On November 2, 2017, the Court of Appeal, 3rd District upheld a trial court’s judgment for $87,894 in compensatory damages and $350,000 in punitive damages, plus costs, prejudgment interest, and attorney fees for wrongful eviction against Sacramento landlord, Raj Singh and his wife Kiran Rawat individually and as trustees of the Sita Ram or “Sitaram” Trust (Trust). The case was Fernandes v. Singh, November 2, 2017.
Between November 2010 and April 11, 2012, Singh filed three eviction actions against tenant, Tammy Fernandes.
Prior to those suits, Mr. Singh had already been determined by the California Courts to be a vexatious litigant. Under California law, vexatious litigants are required to perform certain steps before filing further lawsuits. However, Singh deceived the court as to the nature of the plaintiff. According to the opinion, Singh’s attorney, Keith Oliver, was subsequently disbarred for his conduct in connection with this case.
None of the evictions was successful, because, inter alia, the trial court found the premises uninhabitable. Indeed, the trial court had ordered the landlord to make repairs, but the landlord refused.

* ENTRIES SHOWN:
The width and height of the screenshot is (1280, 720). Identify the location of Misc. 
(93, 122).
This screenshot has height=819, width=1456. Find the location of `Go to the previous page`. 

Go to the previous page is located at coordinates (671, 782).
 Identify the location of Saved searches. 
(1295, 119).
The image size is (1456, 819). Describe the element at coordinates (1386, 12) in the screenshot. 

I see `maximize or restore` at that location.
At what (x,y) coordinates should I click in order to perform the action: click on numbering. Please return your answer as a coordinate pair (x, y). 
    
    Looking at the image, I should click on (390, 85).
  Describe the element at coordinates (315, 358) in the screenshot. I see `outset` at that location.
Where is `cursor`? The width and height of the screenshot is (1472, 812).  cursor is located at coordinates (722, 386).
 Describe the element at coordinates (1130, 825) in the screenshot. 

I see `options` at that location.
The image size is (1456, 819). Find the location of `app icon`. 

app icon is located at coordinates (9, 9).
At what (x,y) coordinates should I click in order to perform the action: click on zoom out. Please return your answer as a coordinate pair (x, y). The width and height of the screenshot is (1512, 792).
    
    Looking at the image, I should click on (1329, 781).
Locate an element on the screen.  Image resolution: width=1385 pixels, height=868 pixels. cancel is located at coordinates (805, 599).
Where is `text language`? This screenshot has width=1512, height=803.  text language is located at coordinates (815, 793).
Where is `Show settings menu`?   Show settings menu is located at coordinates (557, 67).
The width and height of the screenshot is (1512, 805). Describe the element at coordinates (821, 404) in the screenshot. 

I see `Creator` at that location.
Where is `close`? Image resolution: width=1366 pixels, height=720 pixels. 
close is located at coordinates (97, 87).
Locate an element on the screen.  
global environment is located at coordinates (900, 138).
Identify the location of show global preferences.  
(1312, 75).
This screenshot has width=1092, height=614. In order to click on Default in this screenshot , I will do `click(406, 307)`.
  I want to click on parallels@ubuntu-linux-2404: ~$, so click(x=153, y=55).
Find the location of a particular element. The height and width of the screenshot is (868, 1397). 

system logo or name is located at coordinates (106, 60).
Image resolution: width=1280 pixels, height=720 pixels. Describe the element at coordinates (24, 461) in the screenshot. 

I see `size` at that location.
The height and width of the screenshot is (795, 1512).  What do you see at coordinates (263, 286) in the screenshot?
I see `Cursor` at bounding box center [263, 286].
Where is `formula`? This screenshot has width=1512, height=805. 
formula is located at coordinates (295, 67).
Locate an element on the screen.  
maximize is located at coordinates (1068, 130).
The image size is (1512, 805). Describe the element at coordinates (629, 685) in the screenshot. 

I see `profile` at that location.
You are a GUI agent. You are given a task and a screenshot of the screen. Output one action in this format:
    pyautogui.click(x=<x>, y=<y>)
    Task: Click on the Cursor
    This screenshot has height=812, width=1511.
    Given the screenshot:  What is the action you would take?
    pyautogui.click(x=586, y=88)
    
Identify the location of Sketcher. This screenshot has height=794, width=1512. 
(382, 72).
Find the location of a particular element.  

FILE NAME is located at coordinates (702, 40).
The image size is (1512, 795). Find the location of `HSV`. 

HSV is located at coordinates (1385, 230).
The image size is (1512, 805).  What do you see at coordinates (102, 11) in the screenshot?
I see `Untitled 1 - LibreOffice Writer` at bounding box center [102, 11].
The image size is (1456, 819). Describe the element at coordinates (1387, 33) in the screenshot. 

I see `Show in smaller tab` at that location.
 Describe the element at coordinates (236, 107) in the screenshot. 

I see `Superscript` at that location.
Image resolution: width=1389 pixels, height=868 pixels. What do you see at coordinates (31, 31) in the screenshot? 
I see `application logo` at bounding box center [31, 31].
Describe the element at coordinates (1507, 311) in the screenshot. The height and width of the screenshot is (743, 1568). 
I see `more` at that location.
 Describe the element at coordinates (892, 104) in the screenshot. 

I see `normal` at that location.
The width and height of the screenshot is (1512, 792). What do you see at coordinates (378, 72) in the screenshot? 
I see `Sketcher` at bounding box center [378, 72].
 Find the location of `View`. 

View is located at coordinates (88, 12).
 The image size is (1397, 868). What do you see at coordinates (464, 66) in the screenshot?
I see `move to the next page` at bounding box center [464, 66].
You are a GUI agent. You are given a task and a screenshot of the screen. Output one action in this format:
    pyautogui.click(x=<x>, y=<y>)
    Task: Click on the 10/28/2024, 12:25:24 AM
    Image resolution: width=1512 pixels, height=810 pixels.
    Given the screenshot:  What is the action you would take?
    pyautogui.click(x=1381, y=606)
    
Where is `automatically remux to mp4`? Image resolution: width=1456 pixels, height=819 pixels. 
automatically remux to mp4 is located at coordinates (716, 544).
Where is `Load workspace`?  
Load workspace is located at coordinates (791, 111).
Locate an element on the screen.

* EXERCISE:
Rewrite the paragraph beginning "Prior to those suits" in the wrongful-eviction text as a short list, keeping its main facts. The data stand apart from the wrongful-eviction text and are not connected to it.

* ANSWER TO THE PROBLEM:
- California courts had already found Singh to be a vexatious litigant before the suits.
- California law requires vexatious litigants to take certain steps before filing further lawsuits.
- Singh deceived the court about the nature of the plaintiff.
- According to the opinion, his attorney, Keith Oliver, was later disbarred for his conduct in this case.